MIDDLETOWN — For families across the region, Kidcity offers a relaxed environment that engages the imagination of children and grownups alike.
“That’s what we’re designing for, for people to be playing pretend in public, being intimate with each other and, frankly, charming each other,” founder and executive director Jen Alexander said.
“We want the kids to be cute, which it is not a lot of work to get kids to be cute, but it is a lot of work to get grownups to notice, because we’re busy,” she said. Much of the museum’s design is aimed to foster the relationships between child and parent.
The Washington Street museum will celebrate 20 years this September. It houses different rooms with themes like aliens on earth, medieval times, and underwater exploring.

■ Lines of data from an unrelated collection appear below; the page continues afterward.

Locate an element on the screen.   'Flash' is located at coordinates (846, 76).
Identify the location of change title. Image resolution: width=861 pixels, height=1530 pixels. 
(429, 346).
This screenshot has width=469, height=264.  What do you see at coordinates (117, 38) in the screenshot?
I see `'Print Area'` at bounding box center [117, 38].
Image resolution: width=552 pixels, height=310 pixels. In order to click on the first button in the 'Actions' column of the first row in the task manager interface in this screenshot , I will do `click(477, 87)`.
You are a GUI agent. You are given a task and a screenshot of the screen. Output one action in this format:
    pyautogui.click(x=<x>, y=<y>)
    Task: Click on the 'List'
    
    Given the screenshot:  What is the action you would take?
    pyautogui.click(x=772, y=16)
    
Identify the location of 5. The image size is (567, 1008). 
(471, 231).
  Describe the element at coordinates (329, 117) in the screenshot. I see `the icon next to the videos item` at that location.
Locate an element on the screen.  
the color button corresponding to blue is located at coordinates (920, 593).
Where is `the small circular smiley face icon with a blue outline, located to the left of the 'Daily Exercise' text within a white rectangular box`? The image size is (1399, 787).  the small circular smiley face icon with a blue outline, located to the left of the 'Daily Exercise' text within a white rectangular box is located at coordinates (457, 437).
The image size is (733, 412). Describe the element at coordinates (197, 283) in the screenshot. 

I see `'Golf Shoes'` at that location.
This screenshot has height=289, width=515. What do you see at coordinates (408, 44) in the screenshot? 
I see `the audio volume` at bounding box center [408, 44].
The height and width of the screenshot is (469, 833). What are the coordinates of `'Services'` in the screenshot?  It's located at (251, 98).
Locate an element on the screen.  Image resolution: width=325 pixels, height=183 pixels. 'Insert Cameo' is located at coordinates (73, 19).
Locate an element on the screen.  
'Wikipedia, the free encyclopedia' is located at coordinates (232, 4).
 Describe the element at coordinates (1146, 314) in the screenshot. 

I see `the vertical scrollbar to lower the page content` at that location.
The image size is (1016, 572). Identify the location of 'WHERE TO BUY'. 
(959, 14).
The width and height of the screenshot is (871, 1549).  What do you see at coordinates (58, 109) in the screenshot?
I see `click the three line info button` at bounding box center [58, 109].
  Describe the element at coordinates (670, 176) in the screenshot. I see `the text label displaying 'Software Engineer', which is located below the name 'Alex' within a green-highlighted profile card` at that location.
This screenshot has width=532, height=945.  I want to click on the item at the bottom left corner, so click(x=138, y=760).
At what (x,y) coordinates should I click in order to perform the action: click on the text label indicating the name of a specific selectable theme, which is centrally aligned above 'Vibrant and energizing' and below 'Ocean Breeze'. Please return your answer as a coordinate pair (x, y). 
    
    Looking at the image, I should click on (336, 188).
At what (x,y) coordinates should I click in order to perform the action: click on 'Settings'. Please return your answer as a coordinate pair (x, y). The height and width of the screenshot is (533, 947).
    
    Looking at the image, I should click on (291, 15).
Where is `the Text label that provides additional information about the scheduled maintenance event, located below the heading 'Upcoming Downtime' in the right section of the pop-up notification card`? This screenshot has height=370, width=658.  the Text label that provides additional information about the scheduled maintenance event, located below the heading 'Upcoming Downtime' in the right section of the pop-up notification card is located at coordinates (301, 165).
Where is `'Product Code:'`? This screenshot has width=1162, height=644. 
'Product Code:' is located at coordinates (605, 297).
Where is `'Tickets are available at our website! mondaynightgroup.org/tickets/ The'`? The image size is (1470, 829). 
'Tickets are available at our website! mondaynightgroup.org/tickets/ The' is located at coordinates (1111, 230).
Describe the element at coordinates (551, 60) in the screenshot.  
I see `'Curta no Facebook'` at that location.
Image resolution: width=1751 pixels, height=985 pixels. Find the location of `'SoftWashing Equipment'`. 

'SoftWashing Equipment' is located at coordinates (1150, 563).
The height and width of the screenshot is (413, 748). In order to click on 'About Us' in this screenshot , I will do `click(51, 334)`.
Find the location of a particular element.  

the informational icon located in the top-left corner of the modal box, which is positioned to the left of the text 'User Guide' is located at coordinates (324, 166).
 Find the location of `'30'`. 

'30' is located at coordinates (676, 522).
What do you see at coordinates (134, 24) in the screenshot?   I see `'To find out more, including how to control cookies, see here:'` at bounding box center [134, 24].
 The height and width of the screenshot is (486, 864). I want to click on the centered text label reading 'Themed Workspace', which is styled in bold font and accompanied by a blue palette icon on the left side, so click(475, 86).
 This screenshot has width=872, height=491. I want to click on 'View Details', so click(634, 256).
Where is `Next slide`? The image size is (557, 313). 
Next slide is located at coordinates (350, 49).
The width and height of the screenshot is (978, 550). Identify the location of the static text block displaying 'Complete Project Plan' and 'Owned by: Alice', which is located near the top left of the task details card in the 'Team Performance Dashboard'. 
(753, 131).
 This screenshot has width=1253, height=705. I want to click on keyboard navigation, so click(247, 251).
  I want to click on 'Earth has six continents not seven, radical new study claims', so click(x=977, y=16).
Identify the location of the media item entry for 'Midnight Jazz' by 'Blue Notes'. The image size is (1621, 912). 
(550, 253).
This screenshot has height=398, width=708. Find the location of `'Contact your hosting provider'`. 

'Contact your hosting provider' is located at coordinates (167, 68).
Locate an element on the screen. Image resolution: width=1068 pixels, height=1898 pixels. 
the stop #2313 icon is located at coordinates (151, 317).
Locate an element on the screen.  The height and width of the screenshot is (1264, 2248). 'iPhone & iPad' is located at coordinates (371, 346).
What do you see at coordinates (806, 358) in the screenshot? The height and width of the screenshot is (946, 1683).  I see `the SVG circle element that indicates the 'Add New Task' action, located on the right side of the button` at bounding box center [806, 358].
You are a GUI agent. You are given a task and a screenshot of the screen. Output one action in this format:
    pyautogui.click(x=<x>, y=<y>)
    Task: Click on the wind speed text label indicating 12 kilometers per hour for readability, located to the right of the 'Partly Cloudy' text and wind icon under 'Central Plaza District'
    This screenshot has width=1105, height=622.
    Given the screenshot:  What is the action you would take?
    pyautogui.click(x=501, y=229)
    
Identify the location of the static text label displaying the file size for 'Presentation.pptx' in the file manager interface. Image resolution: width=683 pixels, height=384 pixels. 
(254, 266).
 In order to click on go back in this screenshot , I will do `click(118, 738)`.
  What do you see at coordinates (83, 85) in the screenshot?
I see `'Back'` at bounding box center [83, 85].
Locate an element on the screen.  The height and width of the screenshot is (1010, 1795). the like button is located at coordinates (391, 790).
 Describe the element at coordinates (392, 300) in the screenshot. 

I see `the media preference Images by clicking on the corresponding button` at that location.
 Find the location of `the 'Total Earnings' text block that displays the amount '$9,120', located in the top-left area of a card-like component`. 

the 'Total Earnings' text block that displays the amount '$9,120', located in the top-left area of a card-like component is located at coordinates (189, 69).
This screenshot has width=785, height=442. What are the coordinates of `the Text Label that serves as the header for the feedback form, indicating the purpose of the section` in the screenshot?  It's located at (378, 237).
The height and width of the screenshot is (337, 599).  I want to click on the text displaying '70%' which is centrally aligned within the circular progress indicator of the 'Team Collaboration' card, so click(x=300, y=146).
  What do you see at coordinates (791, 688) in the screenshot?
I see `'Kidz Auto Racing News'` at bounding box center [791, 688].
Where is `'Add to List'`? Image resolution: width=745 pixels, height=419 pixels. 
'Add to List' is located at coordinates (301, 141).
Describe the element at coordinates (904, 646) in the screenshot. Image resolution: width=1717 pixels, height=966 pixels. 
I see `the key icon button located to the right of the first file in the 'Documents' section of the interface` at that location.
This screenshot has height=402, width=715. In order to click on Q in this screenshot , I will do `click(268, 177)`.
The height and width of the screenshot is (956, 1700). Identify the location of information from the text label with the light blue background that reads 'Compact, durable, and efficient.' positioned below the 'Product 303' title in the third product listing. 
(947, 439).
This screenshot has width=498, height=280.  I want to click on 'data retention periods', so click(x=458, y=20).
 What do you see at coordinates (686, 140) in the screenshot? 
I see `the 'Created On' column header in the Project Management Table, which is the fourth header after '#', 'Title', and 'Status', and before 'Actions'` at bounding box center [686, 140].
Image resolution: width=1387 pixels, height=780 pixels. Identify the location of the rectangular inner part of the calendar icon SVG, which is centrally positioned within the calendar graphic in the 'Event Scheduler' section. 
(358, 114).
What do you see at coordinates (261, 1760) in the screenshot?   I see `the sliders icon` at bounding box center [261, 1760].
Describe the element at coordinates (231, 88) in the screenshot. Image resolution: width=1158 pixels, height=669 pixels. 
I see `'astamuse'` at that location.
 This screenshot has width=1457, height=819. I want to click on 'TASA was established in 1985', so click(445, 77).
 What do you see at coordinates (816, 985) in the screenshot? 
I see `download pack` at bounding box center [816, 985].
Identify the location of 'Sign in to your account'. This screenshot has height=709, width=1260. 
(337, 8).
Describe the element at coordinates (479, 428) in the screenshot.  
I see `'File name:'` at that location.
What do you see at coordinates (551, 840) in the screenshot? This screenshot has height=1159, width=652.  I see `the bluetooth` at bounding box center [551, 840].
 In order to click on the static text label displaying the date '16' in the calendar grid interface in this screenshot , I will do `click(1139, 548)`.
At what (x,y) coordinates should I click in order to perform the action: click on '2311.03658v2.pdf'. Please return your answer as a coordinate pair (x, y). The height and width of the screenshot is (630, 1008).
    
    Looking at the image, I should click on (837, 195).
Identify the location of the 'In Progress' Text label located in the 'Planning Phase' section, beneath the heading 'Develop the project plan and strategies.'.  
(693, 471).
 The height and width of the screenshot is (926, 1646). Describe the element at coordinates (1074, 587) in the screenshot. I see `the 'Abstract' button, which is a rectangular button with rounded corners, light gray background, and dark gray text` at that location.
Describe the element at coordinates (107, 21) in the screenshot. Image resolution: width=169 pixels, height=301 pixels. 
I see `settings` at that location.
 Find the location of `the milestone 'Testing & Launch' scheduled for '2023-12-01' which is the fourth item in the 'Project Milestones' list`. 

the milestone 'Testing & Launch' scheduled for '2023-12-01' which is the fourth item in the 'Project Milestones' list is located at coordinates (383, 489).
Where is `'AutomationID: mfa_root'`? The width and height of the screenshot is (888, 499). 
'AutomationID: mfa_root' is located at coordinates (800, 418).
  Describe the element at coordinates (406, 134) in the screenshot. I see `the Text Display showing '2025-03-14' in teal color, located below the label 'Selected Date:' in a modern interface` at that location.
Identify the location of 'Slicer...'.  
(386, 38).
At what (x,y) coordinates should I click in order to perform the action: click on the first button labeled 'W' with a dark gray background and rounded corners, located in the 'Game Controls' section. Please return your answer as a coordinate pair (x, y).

Alexander got the idea for the museum in 1994, when she was a new mother of two. Four years and hundreds of helping hands later, Kidcity opened its doors.
The museum is geared toward children 1 through 7 years old.
“When you’re a new parent, you’re so vulnerable. It’s scary and it’s wonderful and it’s exhausting,” Alexander said. “I just kind of fell in love with the phase and wanting to nurture people who are going through that, so that’s really our covert mission — compassion for parents.”
The staff stocks bathrooms with extra Ziploc bags, diapers, and even shorts in case a child has an accident. They also have special colorful hand stamps and a motion-sensored train to make it a little easier to get children to leave without a fuss.
Alexander is the chief creative director, along with local artists Matt Niland and Scott Kessel. With help from dozens of other local artists, the three have designed and constructed all the exhibits themselves.
Much of the inspiration for exhibits comes from Alexander’s own childhood and her experiences with four kids.
“Our exhibits are different than other museums because they’re sort of based on memories, or feelings or moments,” Alexander said. She described the familiar feeling of being on a long car ride, sitting in the back seat while your mom drives as inspiration for the aliens visiting earth section.
Each exhibit is riddled with details and sophisticated technologies. Alexander said kids can come again and again and never notice certain hideouts or activities.
Heather Baker and her son, Tyler, 3, of Southington, have been visiting the museum for about two years and recently purchased a membership. Baker said they come at least once a week.
“(Tyler) loves it,” Baker said. “He never gets bored here. He just gets to play around and be a kid.”